Objetivo del ejercicio: Reproduce palabra por palabra la reseña completa sobre la novela Llámame Brooklyn.

[Fragmento del documento]

Llámame Brooklyn, 2006
Eduardo Lago
Destino, 2006, 397 p.
Con su primera novela publicada (a la edad de 48 años y con mucha escritura detrás), a Eduardo Lago le dieron el premio Nadal 2006, algo que honra a este galardón aunque sólo sea muy de vez en cuando.
Hay ciertos textos narrativos en los que resulta superfluo separar “lo que se cuenta” de “cómo se cuenta”, y este es un caso claro. El argumento de Llámame Brooklyn es simple, pero la estructura que lo sustenta lo hace parecer complejo y lleno de vericuetos, zonas oscuras, voces y perspectivas, saltos temporales, digresiones e historias paralelas. Es una complejidad amable, digamos, que en ningún momento arrebata al lector el hilo que lo guía en una lectura que en ningún momento desanima.
La historia principal es la de Brooklyn, la novela autobiográfica que Gal Ackerman deja inconclusa y dispersa en múltiples cuadernos y papeles. El texto que leermos es y no es esa novela, de forma similar a como Don Quitote de La Mancha no es, aunque juega a ser, la novela que en gran parte escribió ese Cide Hamete Benengeli y que encontró Miguel de Cervantes. Aquí no hay supuesto hallazgo de un manuscrito, sino encargo: el primer narrador, Néstor Oliver-Chapman, acepta el compromiso de completar esa novela a través de los materiales que le cede su amigo Gal. El argumento tiene dos pilares: por una parte, el de esa amistad incondicional, en la que Néstor se identifica con la narración y la vida de Gal, convirtiéndose en un investigador-compilador, pero también en una extensión del propio Gal; y, por otra parte, la relación amorosa de Gal con la violinista Nadia Orlov, única destinataria de la novela y, por tanto, principal estímulo para su escritura. Hay, afortunadamente, otras historias que actúan como marco de parte de la narración, como la del bar Oakland, último refugio de náufragos. Están aquellas que ayudan a comprender la biografía del escurridizo Gal Ackerman, como el viaje que éste hace al Madrid de los sesenta para conocer sus orígenes en la guerra civil española. Y hay, por fin, piezas narrativas que se insertan como elementos aislados, ficciones nacidas de la imaginación de Gal Ackerman, así como algún homenaje literario (a Thomas Pynchon, entre otros). Y está, claro, Brooklyn, que no es un mero escenario de cartón piedra, sino un personaje central en varios sentidos (y mejor no decir más).

[/Fragmento del documento]
[Datos en estudio]

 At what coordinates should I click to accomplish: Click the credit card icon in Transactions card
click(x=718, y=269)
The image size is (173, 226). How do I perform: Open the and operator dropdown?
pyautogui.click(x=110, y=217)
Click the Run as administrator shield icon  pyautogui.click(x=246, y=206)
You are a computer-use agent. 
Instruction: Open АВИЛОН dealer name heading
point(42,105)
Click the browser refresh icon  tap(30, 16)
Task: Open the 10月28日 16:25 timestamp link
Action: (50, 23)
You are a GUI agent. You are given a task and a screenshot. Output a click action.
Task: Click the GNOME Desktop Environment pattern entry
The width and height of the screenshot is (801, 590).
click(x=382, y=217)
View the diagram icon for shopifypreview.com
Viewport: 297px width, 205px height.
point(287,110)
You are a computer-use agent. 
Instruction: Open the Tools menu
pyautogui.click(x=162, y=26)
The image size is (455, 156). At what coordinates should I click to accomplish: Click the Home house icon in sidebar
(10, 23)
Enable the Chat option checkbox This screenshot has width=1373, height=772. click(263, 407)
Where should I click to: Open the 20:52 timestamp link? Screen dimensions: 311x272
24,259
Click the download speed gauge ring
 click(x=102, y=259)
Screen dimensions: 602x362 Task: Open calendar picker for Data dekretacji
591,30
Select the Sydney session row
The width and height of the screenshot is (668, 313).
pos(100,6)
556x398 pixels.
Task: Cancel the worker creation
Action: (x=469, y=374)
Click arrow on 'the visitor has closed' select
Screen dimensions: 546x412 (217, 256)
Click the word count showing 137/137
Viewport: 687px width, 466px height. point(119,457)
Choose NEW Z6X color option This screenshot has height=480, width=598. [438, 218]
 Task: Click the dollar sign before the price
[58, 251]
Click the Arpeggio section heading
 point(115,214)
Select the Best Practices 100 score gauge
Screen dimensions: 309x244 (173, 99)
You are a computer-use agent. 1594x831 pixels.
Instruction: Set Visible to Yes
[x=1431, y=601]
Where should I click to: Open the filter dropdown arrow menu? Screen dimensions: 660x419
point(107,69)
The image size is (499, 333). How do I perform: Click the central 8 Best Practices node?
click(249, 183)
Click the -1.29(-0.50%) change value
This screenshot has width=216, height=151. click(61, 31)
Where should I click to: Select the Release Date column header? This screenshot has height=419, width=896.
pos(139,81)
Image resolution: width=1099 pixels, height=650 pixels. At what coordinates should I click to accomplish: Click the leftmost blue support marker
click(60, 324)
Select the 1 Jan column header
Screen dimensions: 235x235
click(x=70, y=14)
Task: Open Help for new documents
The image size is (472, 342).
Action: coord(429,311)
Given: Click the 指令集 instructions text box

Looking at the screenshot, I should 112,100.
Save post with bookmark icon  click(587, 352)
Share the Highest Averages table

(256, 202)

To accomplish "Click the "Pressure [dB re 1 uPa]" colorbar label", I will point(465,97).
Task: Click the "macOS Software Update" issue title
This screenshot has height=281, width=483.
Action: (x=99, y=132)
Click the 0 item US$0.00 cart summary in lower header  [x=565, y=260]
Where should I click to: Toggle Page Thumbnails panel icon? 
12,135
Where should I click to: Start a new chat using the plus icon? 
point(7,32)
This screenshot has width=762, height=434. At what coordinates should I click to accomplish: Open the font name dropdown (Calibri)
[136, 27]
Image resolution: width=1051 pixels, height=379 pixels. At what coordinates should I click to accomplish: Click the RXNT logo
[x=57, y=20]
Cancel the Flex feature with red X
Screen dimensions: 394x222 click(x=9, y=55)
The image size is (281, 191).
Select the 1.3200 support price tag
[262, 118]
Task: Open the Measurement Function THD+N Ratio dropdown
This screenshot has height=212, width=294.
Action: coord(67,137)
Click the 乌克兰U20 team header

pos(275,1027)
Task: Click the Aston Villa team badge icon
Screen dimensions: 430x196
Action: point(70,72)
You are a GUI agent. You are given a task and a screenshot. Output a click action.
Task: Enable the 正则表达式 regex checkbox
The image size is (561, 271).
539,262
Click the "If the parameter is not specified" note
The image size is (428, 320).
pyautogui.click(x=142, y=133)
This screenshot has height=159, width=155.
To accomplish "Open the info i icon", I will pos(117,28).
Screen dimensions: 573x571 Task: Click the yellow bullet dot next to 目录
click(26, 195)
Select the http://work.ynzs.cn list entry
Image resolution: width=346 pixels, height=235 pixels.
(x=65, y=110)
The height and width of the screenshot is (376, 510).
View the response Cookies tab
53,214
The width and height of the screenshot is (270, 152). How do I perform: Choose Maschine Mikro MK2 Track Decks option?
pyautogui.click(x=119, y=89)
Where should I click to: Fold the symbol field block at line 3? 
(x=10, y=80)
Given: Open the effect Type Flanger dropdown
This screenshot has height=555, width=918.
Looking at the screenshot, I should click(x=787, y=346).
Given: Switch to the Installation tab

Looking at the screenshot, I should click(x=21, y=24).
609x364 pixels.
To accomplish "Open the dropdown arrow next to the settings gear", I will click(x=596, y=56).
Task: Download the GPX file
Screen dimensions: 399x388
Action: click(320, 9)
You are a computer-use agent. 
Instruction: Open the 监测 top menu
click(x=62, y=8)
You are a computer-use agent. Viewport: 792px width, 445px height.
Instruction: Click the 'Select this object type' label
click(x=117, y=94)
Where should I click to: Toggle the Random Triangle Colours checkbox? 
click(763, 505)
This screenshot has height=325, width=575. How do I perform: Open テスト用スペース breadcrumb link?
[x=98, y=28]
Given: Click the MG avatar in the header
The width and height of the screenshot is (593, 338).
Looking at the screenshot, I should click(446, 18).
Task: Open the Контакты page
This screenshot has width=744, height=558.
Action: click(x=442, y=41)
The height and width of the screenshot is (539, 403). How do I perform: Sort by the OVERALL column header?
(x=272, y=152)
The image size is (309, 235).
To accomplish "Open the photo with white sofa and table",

[/Datos en estudio]

Resultado obtenido:
Llámame Brooklyn, 2006
Eduardo Lago
Destino, 2006, 397 p.
Con su primera novela publicada (a la edad de 48 años y con mucha escritura detrás), a Eduardo Lago le dieron el premio Nadal 2006, algo que honra a este galardón aunque sólo sea muy de vez en cuando.
Hay ciertos textos narrativos en los que resulta superfluo separar “lo que se cuenta” de “cómo se cuenta”, y este es un caso claro. El argumento de Llámame Brooklyn es simple, pero la estructura que lo sustenta lo hace parecer complejo y lleno de vericuetos, zonas oscuras, voces y perspectivas, saltos temporales, digresiones e historias paralelas. Es una complejidad amable, digamos, que en ningún momento arrebata al lector el hilo que lo guía en una lectura que en ningún momento desanima.
La historia principal es la de Brooklyn, la novela autobiográfica que Gal Ackerman deja inconclusa y dispersa en múltiples cuadernos y papeles. El texto que leermos es y no es esa novela, de forma similar a como Don Quitote de La Mancha no es, aunque juega a ser, la novela que en gran parte escribió ese Cide Hamete Benengeli y que encontró Miguel de Cervantes. Aquí no hay supuesto hallazgo de un manuscrito, sino encargo: el primer narrador, Néstor Oliver-Chapman, acepta el compromiso de completar esa novela a través de los materiales que le cede su amigo Gal. El argumento tiene dos pilares: por una parte, el de esa amistad incondicional, en la que Néstor se identifica con la narración y la vida de Gal, convirtiéndose en un investigador-compilador, pero también en una extensión del propio Gal; y, por otra parte, la relación amorosa de Gal con la violinista Nadia Orlov, única destinataria de la novela y, por tanto, principal estímulo para su escritura. Hay, afortunadamente, otras historias que actúan como marco de parte de la narración, como la del bar Oakland, último refugio de náufragos. Están aquellas que ayudan a comprender la biografía del escurridizo Gal Ackerman, como el viaje que éste hace al Madrid de los sesenta para conocer sus orígenes en la guerra civil española. Y hay, por fin, piezas narrativas que se insertan como elementos aislados, ficciones nacidas de la imaginación de Gal Ackerman, así como algún homenaje literario (a Thomas Pynchon, entre otros). Y está, claro, Brooklyn, que no es un mero escenario de cartón piedra, sino un personaje central en varios sentidos (y mejor no decir más).